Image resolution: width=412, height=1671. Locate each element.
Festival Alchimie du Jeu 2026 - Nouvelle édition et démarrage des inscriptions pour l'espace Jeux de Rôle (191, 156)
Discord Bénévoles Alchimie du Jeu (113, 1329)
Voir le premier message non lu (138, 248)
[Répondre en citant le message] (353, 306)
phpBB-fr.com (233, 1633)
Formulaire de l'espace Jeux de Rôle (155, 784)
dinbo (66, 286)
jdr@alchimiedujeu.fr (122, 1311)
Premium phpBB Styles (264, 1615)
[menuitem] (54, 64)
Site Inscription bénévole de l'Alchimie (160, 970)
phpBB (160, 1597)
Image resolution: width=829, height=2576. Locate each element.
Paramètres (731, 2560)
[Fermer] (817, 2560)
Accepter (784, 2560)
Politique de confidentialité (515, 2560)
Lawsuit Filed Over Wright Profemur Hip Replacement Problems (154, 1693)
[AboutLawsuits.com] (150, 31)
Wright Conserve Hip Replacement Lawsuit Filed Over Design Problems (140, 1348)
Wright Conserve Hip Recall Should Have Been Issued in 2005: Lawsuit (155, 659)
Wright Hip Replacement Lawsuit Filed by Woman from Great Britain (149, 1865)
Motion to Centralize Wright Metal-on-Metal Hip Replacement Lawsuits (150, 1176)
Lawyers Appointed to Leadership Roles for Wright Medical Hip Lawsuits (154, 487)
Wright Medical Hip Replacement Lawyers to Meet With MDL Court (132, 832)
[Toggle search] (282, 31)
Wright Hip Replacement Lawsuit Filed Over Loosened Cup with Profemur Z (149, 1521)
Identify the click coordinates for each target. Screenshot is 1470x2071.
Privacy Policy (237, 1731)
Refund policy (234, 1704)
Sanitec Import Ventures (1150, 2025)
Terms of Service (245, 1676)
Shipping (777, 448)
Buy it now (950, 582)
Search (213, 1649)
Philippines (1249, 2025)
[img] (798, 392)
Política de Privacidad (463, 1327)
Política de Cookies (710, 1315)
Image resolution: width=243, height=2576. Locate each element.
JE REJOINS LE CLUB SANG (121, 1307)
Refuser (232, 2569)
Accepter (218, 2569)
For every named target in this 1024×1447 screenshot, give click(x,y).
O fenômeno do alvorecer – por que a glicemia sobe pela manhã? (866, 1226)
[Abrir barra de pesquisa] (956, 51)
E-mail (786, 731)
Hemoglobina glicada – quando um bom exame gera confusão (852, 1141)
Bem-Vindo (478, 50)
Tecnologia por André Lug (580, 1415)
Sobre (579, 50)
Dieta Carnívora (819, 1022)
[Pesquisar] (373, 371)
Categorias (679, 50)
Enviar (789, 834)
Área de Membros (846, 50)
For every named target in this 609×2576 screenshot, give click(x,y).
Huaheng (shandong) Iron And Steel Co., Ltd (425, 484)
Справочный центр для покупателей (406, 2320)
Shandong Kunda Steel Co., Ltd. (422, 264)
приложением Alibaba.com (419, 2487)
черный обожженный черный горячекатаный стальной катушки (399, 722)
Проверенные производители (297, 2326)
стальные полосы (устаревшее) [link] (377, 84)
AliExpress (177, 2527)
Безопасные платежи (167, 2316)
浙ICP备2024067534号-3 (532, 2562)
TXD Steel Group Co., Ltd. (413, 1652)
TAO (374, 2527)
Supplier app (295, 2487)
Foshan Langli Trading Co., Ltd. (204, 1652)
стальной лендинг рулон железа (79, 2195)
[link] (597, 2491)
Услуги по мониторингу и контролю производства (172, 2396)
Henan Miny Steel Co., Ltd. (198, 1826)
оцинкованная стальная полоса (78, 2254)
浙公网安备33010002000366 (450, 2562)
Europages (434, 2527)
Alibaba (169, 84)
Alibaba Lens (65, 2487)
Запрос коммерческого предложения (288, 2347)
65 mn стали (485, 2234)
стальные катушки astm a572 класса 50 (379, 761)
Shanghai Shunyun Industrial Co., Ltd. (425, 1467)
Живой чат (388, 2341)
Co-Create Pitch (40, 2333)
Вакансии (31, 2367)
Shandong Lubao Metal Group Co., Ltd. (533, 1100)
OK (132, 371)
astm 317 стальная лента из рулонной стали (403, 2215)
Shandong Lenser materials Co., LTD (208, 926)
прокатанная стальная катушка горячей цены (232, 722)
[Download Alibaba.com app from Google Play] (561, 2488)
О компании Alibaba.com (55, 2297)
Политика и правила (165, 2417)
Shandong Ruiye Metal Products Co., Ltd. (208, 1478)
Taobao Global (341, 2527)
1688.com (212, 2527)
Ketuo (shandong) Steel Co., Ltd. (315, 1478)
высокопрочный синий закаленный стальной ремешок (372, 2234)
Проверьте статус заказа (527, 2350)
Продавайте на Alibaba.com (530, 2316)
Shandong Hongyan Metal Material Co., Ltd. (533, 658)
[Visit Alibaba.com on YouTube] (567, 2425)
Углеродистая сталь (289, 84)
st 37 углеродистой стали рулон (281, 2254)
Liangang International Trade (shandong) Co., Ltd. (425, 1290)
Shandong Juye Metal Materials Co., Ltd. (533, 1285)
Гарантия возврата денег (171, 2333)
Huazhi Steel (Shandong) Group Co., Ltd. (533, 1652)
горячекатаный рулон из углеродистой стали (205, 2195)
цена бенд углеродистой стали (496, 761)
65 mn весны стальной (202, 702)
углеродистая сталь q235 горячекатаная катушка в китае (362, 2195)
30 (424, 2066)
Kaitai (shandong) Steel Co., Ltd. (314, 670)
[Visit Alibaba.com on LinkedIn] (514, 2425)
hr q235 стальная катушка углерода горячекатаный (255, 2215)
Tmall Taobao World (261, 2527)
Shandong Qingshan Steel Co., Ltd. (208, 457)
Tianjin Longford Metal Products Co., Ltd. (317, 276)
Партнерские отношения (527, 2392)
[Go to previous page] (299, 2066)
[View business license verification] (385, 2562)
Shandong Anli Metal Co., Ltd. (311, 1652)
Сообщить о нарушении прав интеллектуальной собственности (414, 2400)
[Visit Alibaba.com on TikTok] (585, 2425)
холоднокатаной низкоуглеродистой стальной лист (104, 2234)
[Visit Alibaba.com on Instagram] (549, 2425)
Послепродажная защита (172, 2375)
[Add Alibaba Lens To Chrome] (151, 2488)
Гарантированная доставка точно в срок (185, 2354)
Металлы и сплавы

● **Your task**
Going through the records above, count the lines that hold the string "phpBB" and give only the total.

● **Answer box**
3